Henderson’s letter referenced the department policy on the use of the “Ripp Hobble” restraining device. Without stating directly whether the officers violated the policy, Henderson noted that the policy “specifically describes the manner in which a person in custody should be positioned during the time of transportation (seated in an upright position or on their side) so as to avoid harming that person.” Henderson went on to say, “In this instance, Mr. Smith became unresponsive immediately after he was necessarily placed in the additional restraints and before he could be transported to the hospital in the manner described. Mr. Smith was at no time transported while in the ‘Ripp Hobble’ device.”

The departmental policy that covers the use of the Ripp Hobble device, GPD Directive 11.1.4, falls under a section entitled “Handling and Transporting Persons In Custody.” The directive states, “In addition to the wrists, the feet or the ankles of the arrestee may be secured to restrict the independent movement of the feet and legs.

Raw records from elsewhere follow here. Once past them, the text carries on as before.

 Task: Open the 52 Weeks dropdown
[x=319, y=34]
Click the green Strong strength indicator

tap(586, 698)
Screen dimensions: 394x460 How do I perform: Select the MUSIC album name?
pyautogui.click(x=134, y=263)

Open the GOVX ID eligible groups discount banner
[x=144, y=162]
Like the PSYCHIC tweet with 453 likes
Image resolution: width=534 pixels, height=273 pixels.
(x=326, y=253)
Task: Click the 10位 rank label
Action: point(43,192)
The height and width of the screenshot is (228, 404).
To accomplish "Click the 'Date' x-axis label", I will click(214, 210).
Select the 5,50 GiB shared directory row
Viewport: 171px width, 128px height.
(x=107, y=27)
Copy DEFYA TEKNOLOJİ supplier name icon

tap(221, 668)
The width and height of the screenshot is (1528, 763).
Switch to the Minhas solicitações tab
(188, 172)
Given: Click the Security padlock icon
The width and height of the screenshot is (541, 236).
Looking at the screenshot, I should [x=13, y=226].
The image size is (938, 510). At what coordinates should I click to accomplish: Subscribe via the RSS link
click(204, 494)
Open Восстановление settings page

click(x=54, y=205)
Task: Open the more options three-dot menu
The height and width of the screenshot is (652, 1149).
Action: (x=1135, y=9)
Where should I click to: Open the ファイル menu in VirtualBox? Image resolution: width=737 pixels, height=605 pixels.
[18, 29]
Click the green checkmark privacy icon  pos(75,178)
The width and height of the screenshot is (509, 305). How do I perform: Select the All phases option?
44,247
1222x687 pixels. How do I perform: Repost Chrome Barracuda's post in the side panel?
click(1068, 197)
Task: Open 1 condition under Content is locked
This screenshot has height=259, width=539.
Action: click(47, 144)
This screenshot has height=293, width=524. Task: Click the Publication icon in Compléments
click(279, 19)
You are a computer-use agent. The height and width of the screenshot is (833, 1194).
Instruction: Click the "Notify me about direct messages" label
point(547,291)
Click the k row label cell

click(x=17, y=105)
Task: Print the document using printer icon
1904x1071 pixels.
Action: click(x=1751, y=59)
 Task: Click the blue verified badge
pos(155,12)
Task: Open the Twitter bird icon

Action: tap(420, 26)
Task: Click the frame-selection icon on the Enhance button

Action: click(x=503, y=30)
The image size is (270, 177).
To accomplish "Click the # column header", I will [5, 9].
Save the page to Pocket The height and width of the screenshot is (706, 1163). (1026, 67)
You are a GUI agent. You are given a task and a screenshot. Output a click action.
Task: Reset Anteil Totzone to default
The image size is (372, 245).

For this purpose, training is provided in the use of the Ripp Hobble restraining device. If further immobility is needed, the secured wrists and ankles may be linked together using flexicuffs or the hobble device. At no time shall the wrists and ankles of an arrestee may be linked together using flexicuffs or the hobble device.” The directive goes on to say, “At no time shall the wrists and ankles of an arrestee be linked together using the Ripp Hobble restraining device, unless the arrestee can be seated in an upright position, or on their side.”

Chief Scott previously told City Beat that the directive only applies to the transport of persons in custody, and doesn’t cover the circumstances of the Smith incident. He added that the department doesn’t have a specific directive that applies to applying the restraint.

Some local law enforcement agencies prohibit the maximum restraint position. The Winston-Salem Police Department “strictly prohibits” the maximum restraint position in its Use of Force policy, according to Police Attorney Lori Sykes. The department’s General Orders on Use of Force defines the maximum restraint position as “placing a subject with hands secured behind their back, legs secured together, and their legs and hands connected together behind the subject’s back with the subject’s legs flexed at the knees. Subject is laying on their side or face-down.”

The Guilford County Sheriff’s Office allows for the use of the hobble device to restrain a person’s feet and legs during transport, but the policy cautions that “this device is not to be used to bind a person’s arms behind them or hog-tie a person.” Officers typically secure a person in custody for transportation by catching the loose end of the strap in a closed backdoor of the vehicle.

Petty said the fact that the district attorney’s office notified the police that there were no issues of criminal liability at least a month prior to the completion of the SBI investigation undermines the credibility of the district attorney’s final determination. In early December, when the Office of the Chief Medical Examiner released its homicide finding, a representative of the district attorney’s office clarified that the earlier determination was “preliminary” and not “final.”

Petty said she wrote a letter to Avery Crump, the new district attorney saying that she is suspicious of Henderson’s determination, and she hopes Crump will revisit the decision.

A representative of the district attorney’s office could not be reached for comment at the time of publication.